This morning when I came home from work I asked my son what he had for breakfast as I always do. His answers are much the same cereal, egg, toast, fruit… Today’s answer was a bit different and it still has me shaking my head in disbelief. He replied, “I had cereal mom, but I didn’t eat a lot.” I offered him an apple for the ride to school and his reply blew me away. “No I don’t want anything else to eat because today is a special day at school. We are having donuts and a movie at snack recess today and maybe some other special treats so I don’t want to make my stomach full and not be hungry later.”
I have always been in awe of how Carlos eats. He asks for food when he is hungry and stops when is full. It boggles my mind to see him literally stop eating a piece of decadent cheesecake or what have you practically mid-bite, push it away and state matter-of-factly “I’m all done.” It is as though he is hard wired with an on and off switch that I clearly lack. I am envious of that and as I work towards overcoming a life long battle with food I find myself observing my son’s eating habits in hopes that they will rub off on me a bit. He is healthy, energetic and strong. He does not and probably will never have to concern himself with his weight if he continues to remain so self-aware and maintain the habits he has now.
However, he is a child and some of his habits are tied into his environment. I have never discussed my weight issues with my son. I do not fret about how I look in front of him nor do I obsess about what I eat to him. I educate him the best I can about nutrition, fitness and overall health and wellness. I have done some things differently with him regarding food that stray from the way I was raised. I do not ever force him to eat if he says he is not hungry. I carry a few healthy snacks on me at all times so we are not at the mercy of junk food if hunger strikes. His beverage of choice is water, juice is very limited and he does not drink soda in my presence (I can’t always control what happens when I’m not around, but he seems to think it’s disgusting for now). I start him with a normal child size portion and allow him seconds if he is still hungry after eating everything on his plate rather than present him with an adult size portion which might encourage him to eat more than he wants or needs.

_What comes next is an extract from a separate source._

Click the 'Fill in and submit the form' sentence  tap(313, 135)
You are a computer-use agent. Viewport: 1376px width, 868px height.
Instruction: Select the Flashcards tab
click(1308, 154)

Maybe Carlos’ tummy was a little hungry as he left for school this morning, but he knew it would be full with a more enticing treat in no time. In the world of Weight Watchers and other weight loss programs this is called pre-planning your day. For Carlos it was a simple decision. Psychotherapist and nutritionist Ellyn Satter sums it up nicely, “The parent is responsible for what, when and where. The child is responsible for how much and whether.”